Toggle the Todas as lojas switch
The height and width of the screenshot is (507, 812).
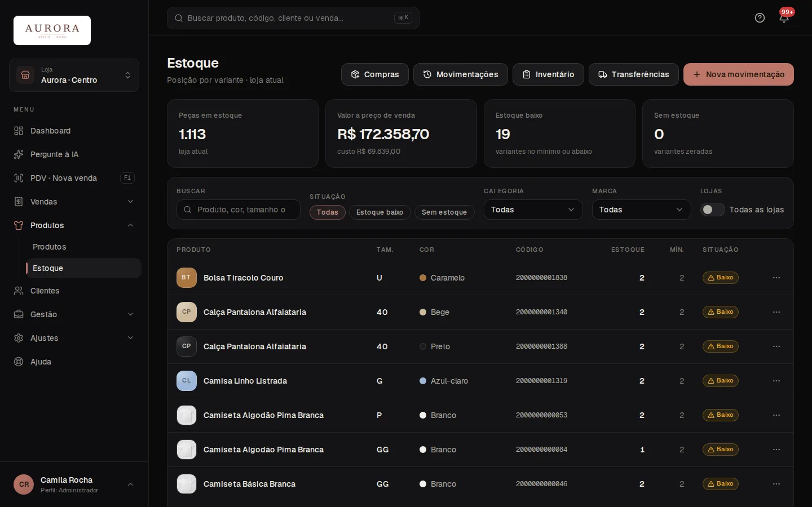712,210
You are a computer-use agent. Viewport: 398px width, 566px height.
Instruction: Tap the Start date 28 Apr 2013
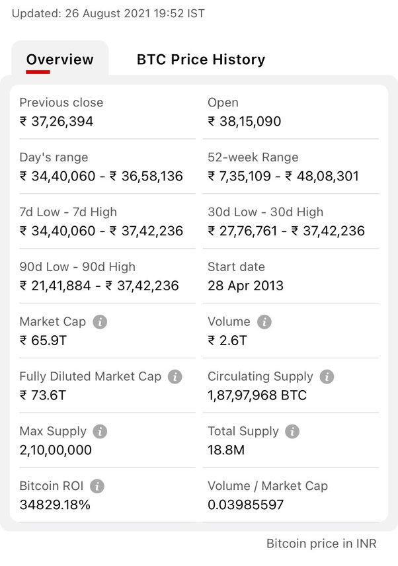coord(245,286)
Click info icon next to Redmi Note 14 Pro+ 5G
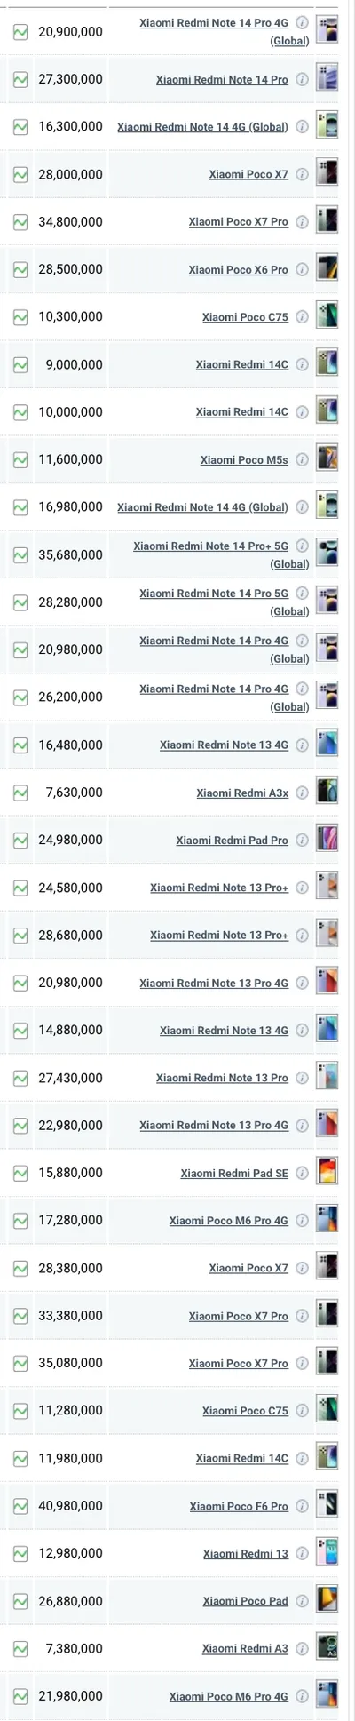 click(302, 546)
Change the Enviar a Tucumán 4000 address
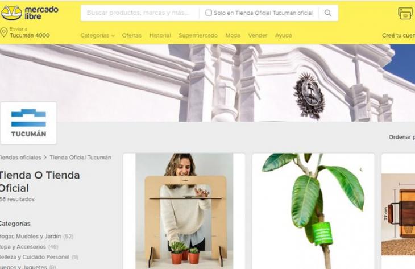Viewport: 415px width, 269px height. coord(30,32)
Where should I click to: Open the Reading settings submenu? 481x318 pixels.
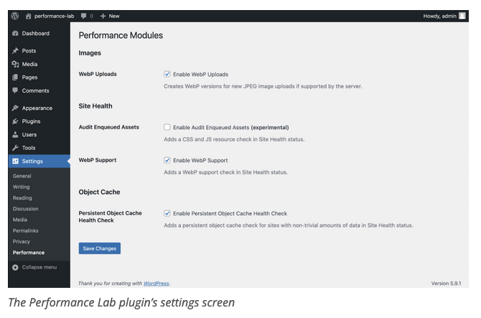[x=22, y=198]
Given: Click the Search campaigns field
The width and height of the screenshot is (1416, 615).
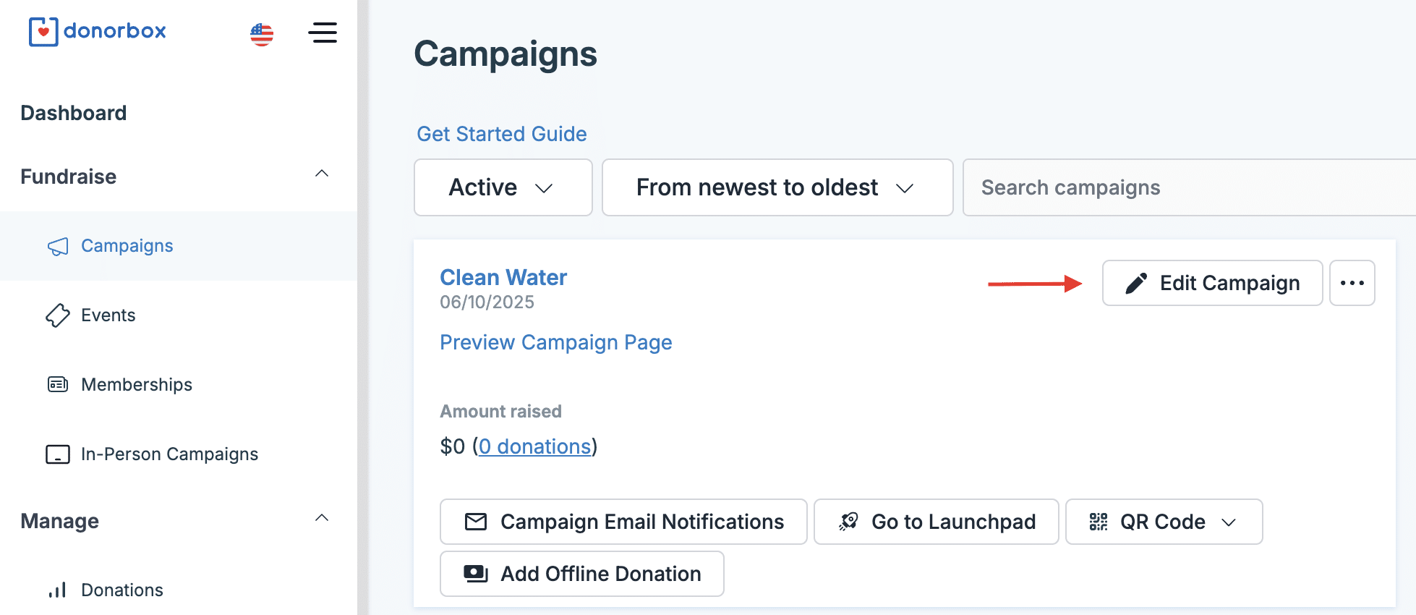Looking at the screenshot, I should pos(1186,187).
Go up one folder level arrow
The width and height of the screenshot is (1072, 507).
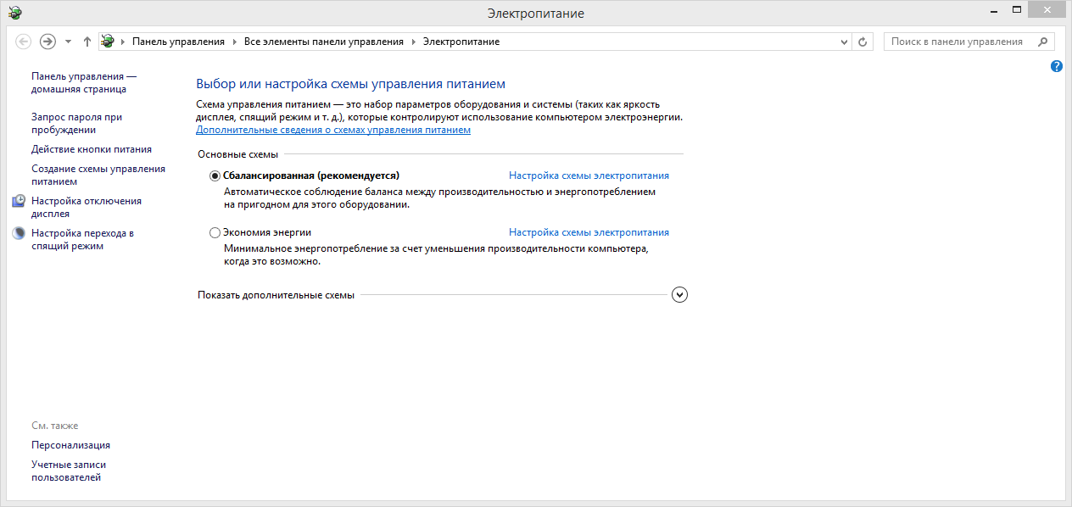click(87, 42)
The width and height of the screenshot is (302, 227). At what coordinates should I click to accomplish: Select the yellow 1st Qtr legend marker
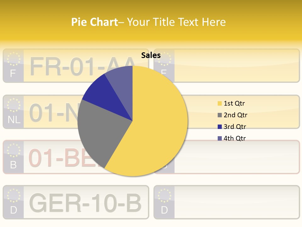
———
Recast the records above as a numbered list, from the line containing "Click info icon next to Redmi Note 14 Pro+ 5G" through the end of the records, both included, omitting blank lines and leaving out the pictures.

1. Click info icon next to Redmi Note 14 Pro+ 5G
2.  click(302, 546)
3. Change the Enviar a Tucumán 4000 address
4. Viewport: 415px width, 269px height. coord(30,32)
5. Where should I click to: Open the Reading settings submenu? 481x318 pixels.
6. [x=22, y=198]
7. Given: Click the Search campaigns field
8. The width and height of the screenshot is (1416, 615).
9. Looking at the screenshot, I should pos(1186,187).
10. Go up one folder level arrow
11. The width and height of the screenshot is (1072, 507).
12. click(87, 42)
13. The width and height of the screenshot is (302, 227). At what coordinates should I click to accomplish: Select the yellow 1st Qtr legend marker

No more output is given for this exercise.